Records
________________

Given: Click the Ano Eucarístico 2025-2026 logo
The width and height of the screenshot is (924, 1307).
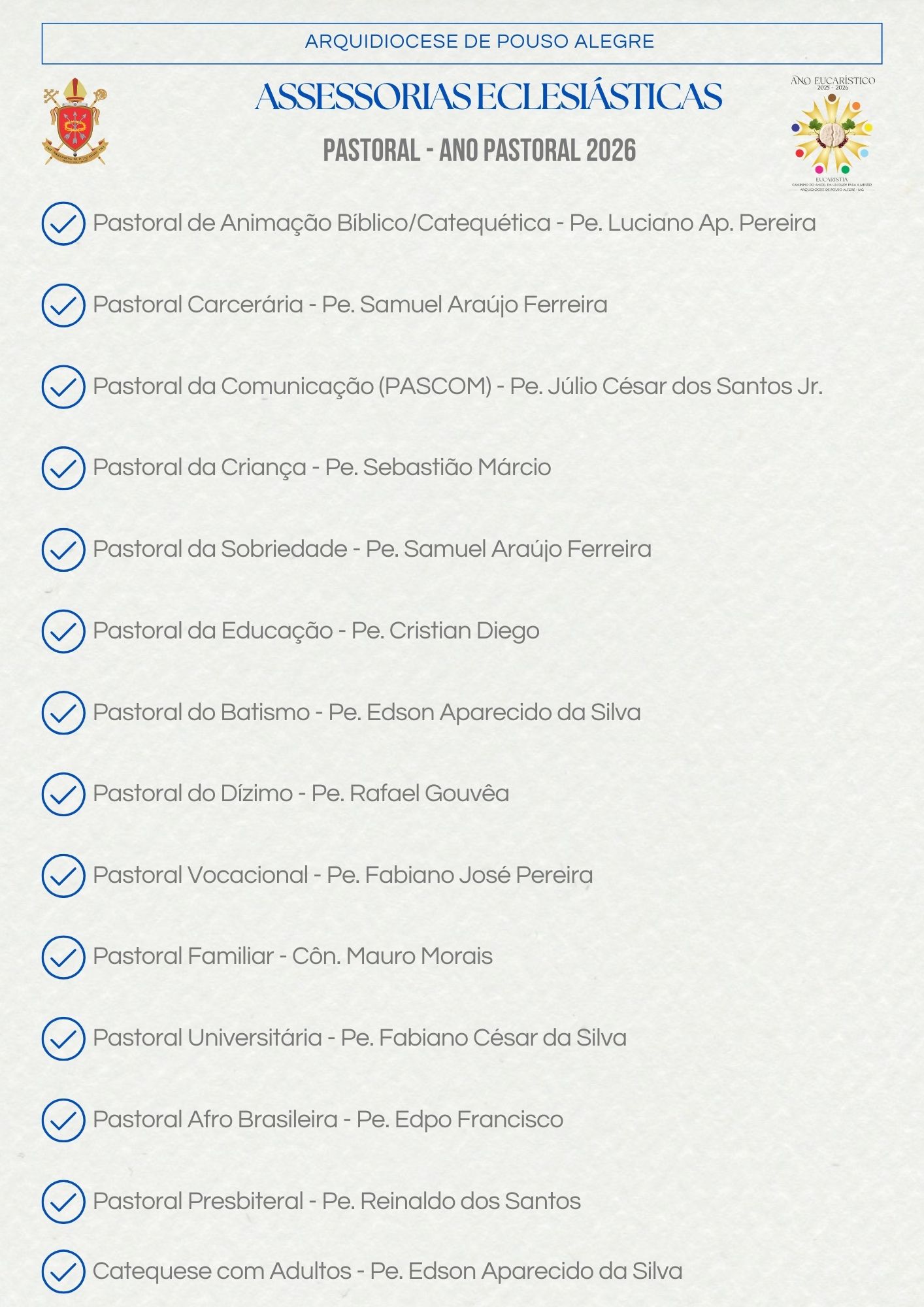Looking at the screenshot, I should click(x=832, y=134).
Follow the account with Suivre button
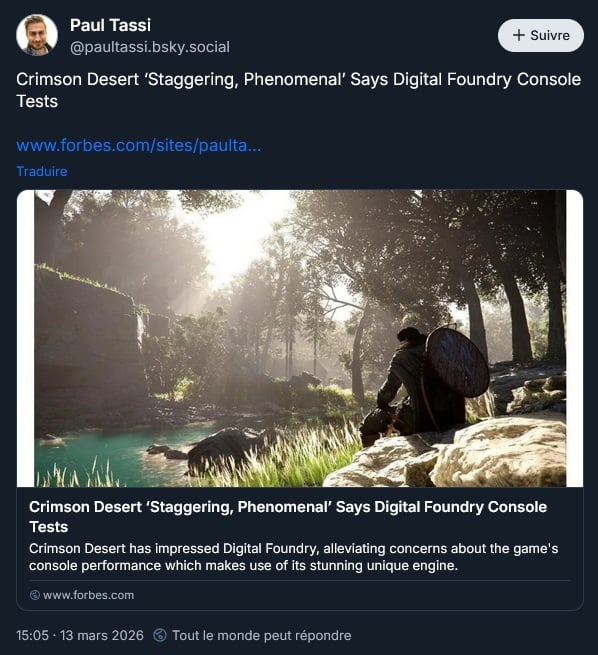This screenshot has height=655, width=598. pos(541,36)
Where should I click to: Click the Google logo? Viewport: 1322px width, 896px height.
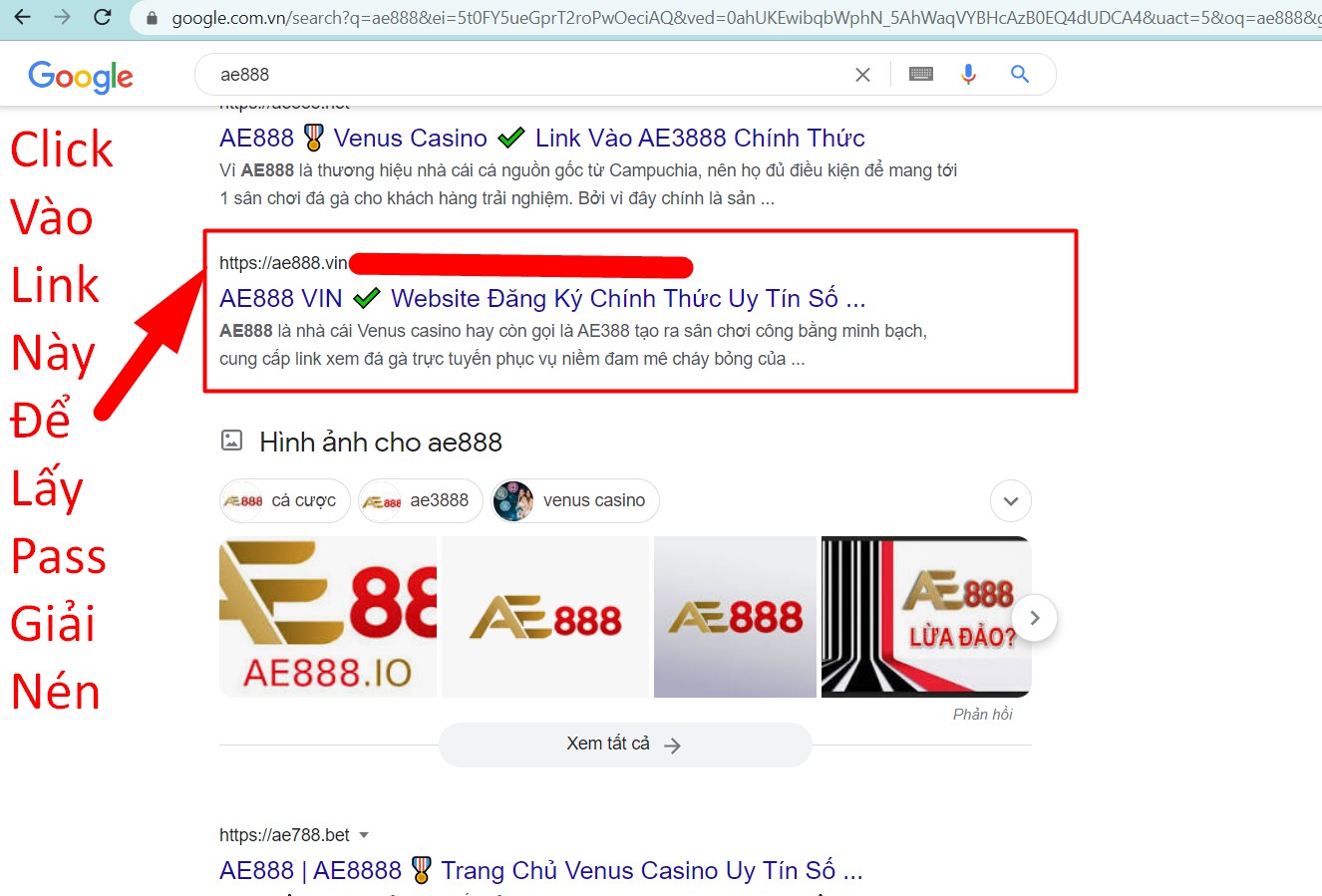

________________

_Instructions to follow:_ List every line of the records containing the string "logo", matching case exactly.

_Written response:_
Given: Click the Ano Eucarístico 2025-2026 logo
Where should I click to: Click the Google logo? Viewport: 1322px width, 896px height.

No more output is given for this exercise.